#### [What to work on]
For the word "فلسطينية", give the number of lines in these entries that contain it, with nothing else.

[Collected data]
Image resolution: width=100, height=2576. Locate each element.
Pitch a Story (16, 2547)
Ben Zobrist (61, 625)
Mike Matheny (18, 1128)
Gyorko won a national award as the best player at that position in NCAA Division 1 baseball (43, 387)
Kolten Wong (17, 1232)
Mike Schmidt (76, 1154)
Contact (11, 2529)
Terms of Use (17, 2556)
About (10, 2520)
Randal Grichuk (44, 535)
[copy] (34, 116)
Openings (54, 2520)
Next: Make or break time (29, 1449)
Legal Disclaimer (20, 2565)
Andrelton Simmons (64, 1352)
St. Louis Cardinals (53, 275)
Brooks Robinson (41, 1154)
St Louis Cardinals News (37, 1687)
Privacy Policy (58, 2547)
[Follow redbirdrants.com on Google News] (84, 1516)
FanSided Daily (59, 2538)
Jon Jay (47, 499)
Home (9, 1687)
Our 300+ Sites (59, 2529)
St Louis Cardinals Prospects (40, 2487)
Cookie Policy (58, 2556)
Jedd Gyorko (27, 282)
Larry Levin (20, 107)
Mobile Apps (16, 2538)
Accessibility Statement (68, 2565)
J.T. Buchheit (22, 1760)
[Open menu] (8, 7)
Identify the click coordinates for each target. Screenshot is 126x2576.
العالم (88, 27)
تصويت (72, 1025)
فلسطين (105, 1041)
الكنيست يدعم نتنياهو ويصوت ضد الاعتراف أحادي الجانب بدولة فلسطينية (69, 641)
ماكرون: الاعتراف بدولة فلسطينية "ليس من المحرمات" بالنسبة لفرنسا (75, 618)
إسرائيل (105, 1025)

==

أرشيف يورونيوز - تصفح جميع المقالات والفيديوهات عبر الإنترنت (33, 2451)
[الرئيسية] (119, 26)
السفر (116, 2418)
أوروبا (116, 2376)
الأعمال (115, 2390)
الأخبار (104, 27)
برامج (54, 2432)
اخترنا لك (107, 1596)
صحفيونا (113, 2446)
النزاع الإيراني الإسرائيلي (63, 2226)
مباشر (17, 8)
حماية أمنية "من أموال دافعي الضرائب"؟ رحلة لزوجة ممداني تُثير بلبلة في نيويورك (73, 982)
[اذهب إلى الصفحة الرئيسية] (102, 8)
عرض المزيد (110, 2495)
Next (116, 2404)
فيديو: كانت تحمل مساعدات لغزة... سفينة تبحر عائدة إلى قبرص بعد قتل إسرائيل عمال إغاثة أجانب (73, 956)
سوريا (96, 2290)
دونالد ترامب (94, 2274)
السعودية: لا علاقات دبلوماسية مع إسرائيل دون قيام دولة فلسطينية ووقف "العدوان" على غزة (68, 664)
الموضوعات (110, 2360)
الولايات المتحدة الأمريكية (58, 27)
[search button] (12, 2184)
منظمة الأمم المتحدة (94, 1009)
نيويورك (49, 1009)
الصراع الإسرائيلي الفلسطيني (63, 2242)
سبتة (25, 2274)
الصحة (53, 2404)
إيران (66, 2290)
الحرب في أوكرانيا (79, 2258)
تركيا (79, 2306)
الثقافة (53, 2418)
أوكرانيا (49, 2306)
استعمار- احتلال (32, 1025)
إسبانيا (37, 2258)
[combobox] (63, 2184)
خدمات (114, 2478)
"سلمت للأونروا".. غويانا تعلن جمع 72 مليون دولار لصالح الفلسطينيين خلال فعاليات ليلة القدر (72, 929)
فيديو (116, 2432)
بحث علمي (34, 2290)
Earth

==

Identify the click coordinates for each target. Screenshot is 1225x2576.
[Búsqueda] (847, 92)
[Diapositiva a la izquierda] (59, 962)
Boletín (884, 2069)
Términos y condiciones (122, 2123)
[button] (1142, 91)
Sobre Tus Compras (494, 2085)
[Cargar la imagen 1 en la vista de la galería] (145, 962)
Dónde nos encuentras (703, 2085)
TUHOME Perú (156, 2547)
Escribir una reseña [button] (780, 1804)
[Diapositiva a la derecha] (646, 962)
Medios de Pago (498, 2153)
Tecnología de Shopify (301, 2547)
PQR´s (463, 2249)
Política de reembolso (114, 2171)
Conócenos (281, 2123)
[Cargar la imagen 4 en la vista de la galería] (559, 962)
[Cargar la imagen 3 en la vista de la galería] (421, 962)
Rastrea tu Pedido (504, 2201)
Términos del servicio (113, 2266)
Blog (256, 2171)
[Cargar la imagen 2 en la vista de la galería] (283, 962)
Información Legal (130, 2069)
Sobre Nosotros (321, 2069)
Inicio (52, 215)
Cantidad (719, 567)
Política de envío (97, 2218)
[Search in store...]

#### [Reply to the task]
3